[Assigned task]: Each line of the records must appear in your answer exactly, with no pictures.

[Dataset entries]
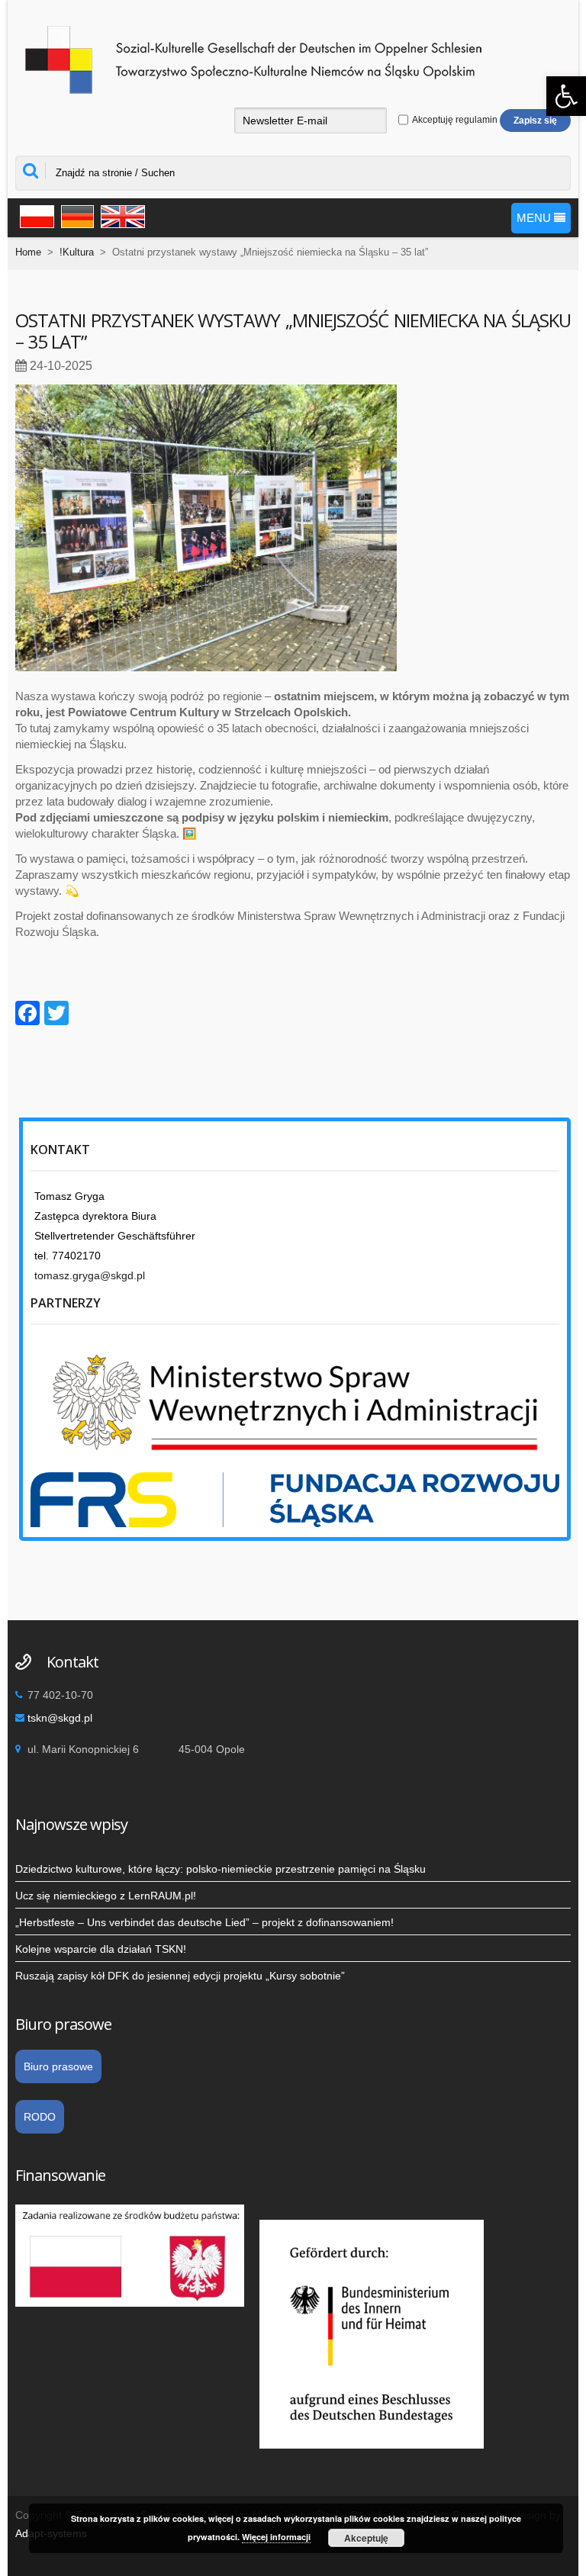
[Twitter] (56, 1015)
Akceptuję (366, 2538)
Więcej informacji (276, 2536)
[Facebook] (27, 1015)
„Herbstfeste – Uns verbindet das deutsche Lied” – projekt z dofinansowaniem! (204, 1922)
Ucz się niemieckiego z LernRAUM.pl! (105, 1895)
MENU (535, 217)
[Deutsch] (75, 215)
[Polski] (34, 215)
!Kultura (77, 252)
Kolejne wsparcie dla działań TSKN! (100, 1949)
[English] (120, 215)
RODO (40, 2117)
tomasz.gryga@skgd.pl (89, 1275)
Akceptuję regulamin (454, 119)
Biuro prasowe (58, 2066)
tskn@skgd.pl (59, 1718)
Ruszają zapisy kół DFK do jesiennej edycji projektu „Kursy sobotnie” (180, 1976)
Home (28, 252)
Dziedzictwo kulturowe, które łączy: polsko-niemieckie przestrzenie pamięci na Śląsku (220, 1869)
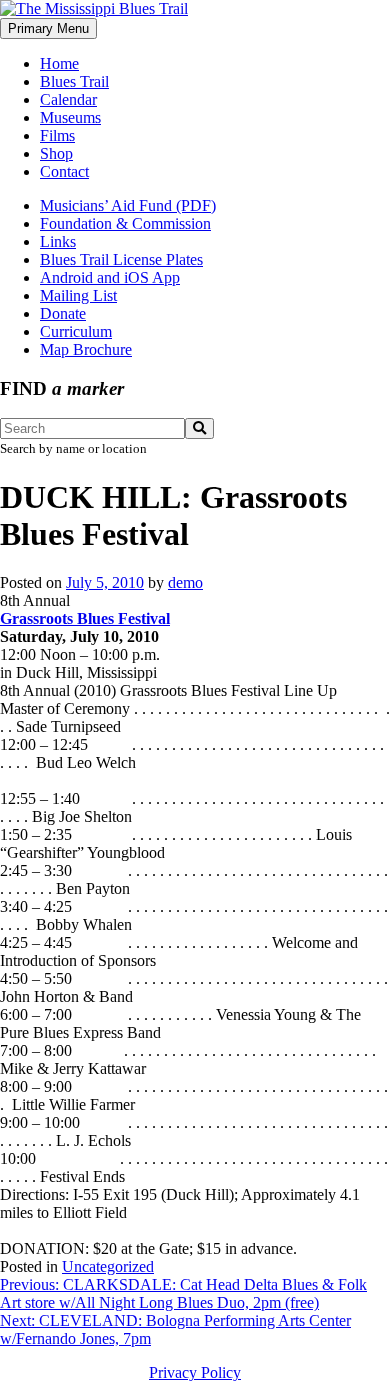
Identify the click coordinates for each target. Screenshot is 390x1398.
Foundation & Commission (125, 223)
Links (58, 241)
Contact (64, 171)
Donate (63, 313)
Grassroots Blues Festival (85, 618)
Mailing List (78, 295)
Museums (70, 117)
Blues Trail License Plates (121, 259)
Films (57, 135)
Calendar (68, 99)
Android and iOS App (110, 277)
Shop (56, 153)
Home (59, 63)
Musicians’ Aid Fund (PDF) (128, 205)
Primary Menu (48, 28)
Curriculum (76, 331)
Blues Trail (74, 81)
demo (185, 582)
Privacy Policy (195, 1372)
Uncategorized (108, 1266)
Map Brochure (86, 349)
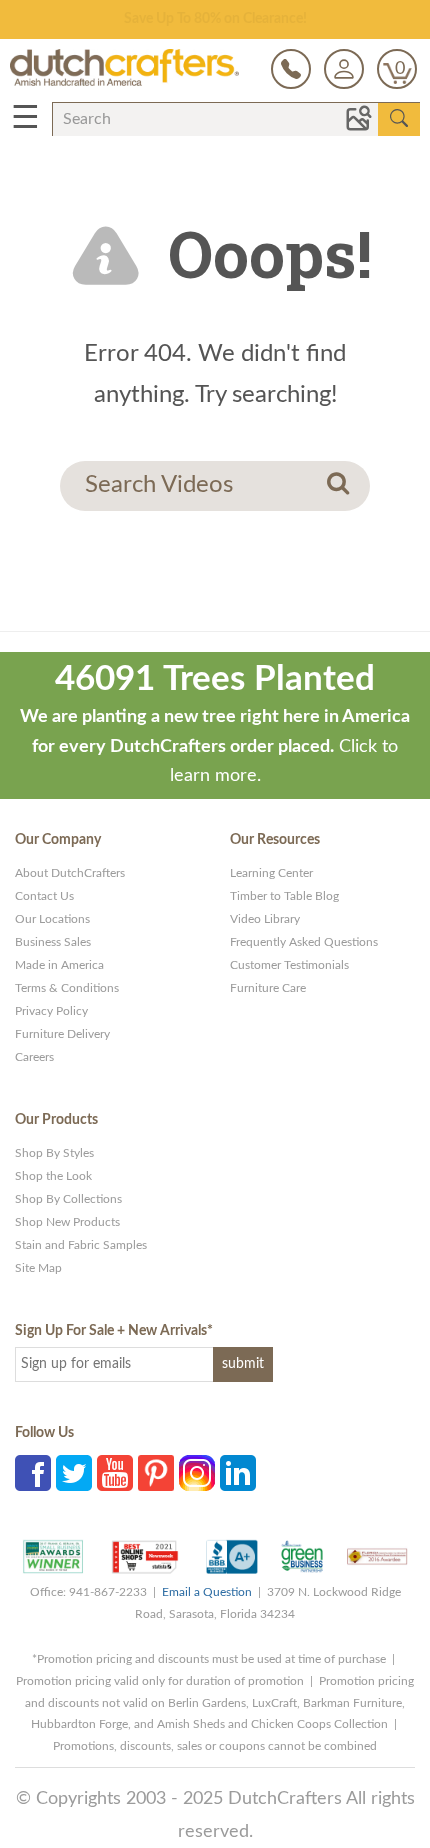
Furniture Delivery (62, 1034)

[Output of the exercise]:
[Twitter] (56, 1015)
Akceptuję (366, 2538)
Więcej informacji (276, 2536)
[Facebook] (27, 1015)
„Herbstfeste – Uns verbindet das deutsche Lied” – projekt z dofinansowaniem! (204, 1922)
Ucz się niemieckiego z LernRAUM.pl! (105, 1895)
MENU (535, 217)
[Deutsch] (75, 215)
[Polski] (34, 215)
!Kultura (77, 252)
Kolejne wsparcie dla działań TSKN! (100, 1949)
[English] (120, 215)
RODO (40, 2117)
tomasz.gryga@skgd.pl (89, 1275)
Akceptuję regulamin (454, 119)
Biuro prasowe (58, 2066)
tskn@skgd.pl (59, 1718)
Ruszają zapisy kół DFK do jesiennej edycji projektu „Kursy sobotnie” (180, 1976)
Home (28, 252)
Dziedzictwo kulturowe, które łączy: polsko-niemieckie przestrzenie pamięci na Śląsku (220, 1869)
Identify the click coordinates for each target. Screenshot is 390x1398.
Foundation & Commission (125, 223)
Links (58, 241)
Contact (64, 171)
Donate (63, 313)
Grassroots Blues Festival (85, 618)
Mailing List (78, 295)
Museums (70, 117)
Blues Trail License Plates (121, 259)
Films (57, 135)
Calendar (68, 99)
Android and iOS App (110, 277)
Shop (56, 153)
Home (59, 63)
Musicians’ Aid Fund (PDF) (128, 205)
Primary Menu (48, 28)
Curriculum (76, 331)
Blues Trail (74, 81)
demo (185, 582)
Privacy Policy (195, 1372)
Uncategorized (108, 1266)
Map Brochure (86, 349)
Furniture Delivery (62, 1034)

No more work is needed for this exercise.